Every line that contains the word "will" is to be copied from the listing.
• • •
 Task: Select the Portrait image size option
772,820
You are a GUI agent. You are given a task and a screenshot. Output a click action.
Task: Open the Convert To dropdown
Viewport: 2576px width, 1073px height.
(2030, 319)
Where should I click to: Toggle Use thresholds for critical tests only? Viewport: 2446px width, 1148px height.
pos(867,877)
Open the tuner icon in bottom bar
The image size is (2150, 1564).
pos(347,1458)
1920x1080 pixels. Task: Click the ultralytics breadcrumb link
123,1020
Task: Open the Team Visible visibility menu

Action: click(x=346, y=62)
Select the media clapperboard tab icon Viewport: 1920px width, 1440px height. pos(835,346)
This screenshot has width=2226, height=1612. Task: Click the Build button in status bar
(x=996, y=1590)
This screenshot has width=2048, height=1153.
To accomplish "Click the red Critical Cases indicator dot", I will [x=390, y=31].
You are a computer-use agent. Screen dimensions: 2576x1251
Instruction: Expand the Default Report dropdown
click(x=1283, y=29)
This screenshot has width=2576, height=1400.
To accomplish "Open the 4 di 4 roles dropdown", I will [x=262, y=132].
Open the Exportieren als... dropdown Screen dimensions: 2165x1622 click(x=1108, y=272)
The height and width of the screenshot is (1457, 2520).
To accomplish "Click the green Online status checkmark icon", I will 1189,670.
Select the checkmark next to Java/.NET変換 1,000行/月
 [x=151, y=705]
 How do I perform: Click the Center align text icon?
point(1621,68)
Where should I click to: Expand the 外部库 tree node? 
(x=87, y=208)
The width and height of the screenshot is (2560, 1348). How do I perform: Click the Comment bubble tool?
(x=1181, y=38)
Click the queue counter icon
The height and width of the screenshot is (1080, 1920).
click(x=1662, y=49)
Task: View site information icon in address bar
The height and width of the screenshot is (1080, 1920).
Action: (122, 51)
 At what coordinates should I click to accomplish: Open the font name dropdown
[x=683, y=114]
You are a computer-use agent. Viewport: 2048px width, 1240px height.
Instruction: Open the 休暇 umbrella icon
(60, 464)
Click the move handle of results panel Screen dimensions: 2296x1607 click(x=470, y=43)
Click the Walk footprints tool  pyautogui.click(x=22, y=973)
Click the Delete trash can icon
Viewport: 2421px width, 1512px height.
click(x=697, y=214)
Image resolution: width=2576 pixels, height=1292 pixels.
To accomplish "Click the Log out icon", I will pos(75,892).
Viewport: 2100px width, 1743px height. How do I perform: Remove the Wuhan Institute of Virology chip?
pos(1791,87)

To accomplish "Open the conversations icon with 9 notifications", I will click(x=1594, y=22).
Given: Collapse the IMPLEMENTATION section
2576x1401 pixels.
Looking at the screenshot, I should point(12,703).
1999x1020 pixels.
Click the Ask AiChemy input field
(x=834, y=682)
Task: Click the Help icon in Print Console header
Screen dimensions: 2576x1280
• • •
OUTPUT BELOW =
To accomplish "Click the red Critical Cases indicator dot", I will [x=390, y=31].
To accomplish "Open the 4 di 4 roles dropdown", I will [x=262, y=132].
To accomplish "Click the green Online status checkmark icon", I will 1189,670.
To accomplish "Click the Log out icon", I will pos(75,892).
To accomplish "Open the conversations icon with 9 notifications", I will click(x=1594, y=22).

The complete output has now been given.